The two-bedroom apartment was converted to a studio space with an attached resting space for the architect. Owing to the small area of the apartment, an open plan was preferred by knocking down the internal walls separating the living, kitchen and bedroom of the existing layout. Open plan paired with light and loose furniture provided flexibility for the studio to expand for accommodating more people for any public events and presentations. Similarly, in the private space the single bed can be used as a dining for 7 and the long seating benches double as sleeping platforms too. All furniture, except the printing desk, reading bench & the entrance bench, is designed for on-floor seating. The work desk height is pegged to 400mm i.e. the usual seating height, ensuring that the tables and desks may be used as seating when required. On-floor seating has been traditionally preferred in the East as it acknowledges the force of gravity, anchors the body to the ground assisting in minimizing the physical movement in turn aiding more rigorous creative activity to emerge.
Open, skeletal shelves ensure that the small space does not look even smaller.
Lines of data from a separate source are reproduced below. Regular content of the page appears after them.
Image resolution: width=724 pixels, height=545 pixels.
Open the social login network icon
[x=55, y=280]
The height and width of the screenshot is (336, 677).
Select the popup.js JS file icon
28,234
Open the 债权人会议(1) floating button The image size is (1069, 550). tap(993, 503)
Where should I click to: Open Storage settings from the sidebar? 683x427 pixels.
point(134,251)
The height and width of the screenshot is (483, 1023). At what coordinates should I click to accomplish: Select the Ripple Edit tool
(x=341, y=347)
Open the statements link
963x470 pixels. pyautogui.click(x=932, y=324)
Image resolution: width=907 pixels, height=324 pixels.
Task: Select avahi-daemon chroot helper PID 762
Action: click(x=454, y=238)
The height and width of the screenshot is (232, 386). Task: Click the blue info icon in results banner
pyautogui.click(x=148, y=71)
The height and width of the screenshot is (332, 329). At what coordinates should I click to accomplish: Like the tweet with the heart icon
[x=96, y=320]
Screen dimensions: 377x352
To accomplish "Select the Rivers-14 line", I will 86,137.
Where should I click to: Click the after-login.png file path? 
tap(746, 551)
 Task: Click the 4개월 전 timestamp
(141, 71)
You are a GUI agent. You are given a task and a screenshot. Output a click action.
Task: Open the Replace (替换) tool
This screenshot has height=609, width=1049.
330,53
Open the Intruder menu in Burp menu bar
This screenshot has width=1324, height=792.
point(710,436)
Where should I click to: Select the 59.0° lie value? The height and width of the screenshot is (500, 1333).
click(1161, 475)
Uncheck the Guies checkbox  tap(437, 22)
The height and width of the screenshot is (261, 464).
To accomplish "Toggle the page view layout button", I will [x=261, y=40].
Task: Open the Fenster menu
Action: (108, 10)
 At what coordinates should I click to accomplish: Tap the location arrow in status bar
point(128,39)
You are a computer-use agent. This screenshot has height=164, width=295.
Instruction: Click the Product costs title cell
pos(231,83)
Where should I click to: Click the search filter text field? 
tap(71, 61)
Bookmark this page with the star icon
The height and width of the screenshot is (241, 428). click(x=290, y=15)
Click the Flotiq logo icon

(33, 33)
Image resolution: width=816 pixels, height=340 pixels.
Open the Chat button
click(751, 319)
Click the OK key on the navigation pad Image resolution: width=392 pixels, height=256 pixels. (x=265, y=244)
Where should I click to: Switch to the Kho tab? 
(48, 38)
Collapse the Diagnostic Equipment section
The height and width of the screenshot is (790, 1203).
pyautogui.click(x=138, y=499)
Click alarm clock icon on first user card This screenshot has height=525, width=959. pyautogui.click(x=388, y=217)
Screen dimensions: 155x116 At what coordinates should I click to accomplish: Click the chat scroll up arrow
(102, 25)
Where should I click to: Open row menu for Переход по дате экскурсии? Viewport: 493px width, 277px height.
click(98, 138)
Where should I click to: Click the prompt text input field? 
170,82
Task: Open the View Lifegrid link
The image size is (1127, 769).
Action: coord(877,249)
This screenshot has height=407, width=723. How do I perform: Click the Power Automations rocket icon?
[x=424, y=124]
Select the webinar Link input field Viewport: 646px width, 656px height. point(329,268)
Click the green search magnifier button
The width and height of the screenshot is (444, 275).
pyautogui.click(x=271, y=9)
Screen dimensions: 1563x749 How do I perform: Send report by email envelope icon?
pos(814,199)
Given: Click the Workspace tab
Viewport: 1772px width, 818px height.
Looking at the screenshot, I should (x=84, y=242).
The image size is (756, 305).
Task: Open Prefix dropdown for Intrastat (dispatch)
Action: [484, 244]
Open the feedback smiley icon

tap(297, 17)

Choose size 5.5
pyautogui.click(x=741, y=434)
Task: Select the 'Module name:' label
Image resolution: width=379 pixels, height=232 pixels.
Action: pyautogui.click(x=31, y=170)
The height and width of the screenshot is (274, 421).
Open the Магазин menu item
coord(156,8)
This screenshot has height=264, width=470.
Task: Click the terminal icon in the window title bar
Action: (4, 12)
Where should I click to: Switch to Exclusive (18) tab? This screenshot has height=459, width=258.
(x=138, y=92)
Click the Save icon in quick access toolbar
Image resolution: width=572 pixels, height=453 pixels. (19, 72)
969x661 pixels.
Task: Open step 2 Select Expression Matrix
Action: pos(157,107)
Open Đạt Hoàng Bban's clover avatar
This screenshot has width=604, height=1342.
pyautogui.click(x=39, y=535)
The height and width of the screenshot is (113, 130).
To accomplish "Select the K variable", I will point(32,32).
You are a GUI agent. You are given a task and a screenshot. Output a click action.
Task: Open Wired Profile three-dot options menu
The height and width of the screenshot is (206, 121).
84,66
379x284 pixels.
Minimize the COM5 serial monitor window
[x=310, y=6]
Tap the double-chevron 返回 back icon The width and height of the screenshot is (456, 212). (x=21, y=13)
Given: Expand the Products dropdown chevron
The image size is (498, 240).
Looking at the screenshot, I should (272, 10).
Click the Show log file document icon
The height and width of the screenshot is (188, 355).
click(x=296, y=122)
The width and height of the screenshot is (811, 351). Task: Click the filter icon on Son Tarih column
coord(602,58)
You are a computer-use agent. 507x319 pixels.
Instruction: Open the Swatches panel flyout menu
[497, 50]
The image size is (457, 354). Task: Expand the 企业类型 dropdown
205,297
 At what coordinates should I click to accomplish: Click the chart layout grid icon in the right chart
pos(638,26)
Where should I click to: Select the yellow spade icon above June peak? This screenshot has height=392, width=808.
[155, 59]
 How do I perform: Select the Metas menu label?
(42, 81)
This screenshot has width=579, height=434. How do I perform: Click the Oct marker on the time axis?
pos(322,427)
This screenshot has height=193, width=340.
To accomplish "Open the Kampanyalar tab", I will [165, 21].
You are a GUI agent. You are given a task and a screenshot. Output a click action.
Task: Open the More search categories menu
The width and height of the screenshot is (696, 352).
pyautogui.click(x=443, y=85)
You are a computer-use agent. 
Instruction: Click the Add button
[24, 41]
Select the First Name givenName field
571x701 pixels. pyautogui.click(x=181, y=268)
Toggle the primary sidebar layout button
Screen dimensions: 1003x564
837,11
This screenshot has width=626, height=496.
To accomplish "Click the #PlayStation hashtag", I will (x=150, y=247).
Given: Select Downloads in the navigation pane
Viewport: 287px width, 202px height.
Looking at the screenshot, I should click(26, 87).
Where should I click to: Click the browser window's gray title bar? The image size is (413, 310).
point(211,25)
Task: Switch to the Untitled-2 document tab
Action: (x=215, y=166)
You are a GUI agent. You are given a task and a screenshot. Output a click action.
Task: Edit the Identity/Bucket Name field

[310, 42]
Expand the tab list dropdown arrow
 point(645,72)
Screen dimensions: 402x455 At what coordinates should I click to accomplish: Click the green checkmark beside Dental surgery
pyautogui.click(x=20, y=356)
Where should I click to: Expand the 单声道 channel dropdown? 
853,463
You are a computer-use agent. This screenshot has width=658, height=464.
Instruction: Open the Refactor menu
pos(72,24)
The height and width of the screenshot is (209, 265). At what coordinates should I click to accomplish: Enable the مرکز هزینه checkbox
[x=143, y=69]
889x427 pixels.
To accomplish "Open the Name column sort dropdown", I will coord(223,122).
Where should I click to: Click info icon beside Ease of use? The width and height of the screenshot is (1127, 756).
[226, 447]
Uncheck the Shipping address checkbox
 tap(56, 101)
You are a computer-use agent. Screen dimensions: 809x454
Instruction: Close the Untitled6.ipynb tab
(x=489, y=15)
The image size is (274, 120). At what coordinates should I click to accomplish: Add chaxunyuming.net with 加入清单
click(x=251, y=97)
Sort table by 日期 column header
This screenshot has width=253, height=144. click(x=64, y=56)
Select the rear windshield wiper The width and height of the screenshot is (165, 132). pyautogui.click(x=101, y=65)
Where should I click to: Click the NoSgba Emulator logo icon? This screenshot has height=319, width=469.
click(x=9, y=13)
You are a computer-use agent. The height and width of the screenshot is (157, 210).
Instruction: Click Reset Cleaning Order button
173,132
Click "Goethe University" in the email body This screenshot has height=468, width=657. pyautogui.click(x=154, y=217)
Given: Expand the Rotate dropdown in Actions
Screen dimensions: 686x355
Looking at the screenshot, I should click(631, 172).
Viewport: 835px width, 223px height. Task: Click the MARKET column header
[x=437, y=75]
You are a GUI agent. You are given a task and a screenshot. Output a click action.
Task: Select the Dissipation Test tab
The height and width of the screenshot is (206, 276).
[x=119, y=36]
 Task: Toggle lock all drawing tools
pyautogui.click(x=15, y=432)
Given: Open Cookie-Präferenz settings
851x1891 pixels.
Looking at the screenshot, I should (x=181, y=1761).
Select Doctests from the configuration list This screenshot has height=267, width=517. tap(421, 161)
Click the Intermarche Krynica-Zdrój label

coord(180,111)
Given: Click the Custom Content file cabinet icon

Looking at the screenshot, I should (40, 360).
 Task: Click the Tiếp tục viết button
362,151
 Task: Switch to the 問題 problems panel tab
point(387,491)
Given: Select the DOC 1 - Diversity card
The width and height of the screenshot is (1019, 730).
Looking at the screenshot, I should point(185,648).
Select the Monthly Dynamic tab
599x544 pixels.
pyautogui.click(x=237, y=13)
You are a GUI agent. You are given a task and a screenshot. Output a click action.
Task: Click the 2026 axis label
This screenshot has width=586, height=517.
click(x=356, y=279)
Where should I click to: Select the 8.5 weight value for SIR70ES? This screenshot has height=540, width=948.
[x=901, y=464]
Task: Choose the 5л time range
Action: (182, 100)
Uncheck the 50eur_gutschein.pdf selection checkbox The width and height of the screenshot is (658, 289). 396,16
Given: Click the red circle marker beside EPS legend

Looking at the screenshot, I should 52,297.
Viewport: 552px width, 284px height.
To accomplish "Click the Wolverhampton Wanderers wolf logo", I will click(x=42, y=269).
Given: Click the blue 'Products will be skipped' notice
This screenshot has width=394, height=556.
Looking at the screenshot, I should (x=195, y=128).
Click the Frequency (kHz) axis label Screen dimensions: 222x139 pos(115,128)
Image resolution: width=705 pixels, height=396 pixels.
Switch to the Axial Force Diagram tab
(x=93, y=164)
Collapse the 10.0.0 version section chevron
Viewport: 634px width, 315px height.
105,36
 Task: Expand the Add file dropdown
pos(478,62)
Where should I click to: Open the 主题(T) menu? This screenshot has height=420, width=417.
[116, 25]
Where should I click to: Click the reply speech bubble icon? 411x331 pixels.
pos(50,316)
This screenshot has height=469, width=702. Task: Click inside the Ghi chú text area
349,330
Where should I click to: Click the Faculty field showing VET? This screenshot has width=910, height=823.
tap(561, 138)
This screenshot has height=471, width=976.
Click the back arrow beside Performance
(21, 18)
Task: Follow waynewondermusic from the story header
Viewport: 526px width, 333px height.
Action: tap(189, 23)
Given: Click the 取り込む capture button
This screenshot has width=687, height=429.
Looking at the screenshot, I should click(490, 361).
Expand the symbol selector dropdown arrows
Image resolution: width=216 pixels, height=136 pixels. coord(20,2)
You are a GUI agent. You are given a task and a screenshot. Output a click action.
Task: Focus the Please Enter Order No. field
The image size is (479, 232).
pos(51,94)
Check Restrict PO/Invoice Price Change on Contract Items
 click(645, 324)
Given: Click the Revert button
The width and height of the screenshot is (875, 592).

The open book shelf (which doubles as a model exhibiting shelf) hides the pantry behind. Pantry is sandwiched between the studio and the personal space of the architect acting as a transition between the common and the intimate. The punctures in the book shelf ensure that the pantry is naturally lit and one is not entirely disconnected from the studio.
The material palette is kept minimal, mostly natural—mud, wood, stone & cement. Wax polished black kadappa stone flooring adds depth and warmth serving as a neutral ground for a softer and warmer rubberwood furniture. The walls are plastered in two different shades & materials visually dividing the volume in two zones. Waxed & polished IPS (Indian Patent Stone) is applied in the working zone upto the height of 1200 mm owing to its better durability while the rest of the wall above is mud plastered using red soil procured from local nursery. Shades of green, used for oil painted doors and green marble for pantry and toilet, contrast and complement with an otherwise warm color palette. The structural offsets of columns & beams were deliberately retained to accentuate the shade and tonal variation of the mud plaster and IPS. Instead of using darkness-dispelling hung profile lights, hanging dome lights were preferred that create an alternating rhythm of light and dark reminiscent of atmosphere found in traditional local architecture.
As Christian Norberg-Schulz mentions the atmosphere in Prague,
‘The illumination is not continuous and even; strongly lit and dark zones alternate, and make us remember the times when a street lamp created a place.’ (pg.83, Genius Loci, Towards a Phenomenology of Architecture)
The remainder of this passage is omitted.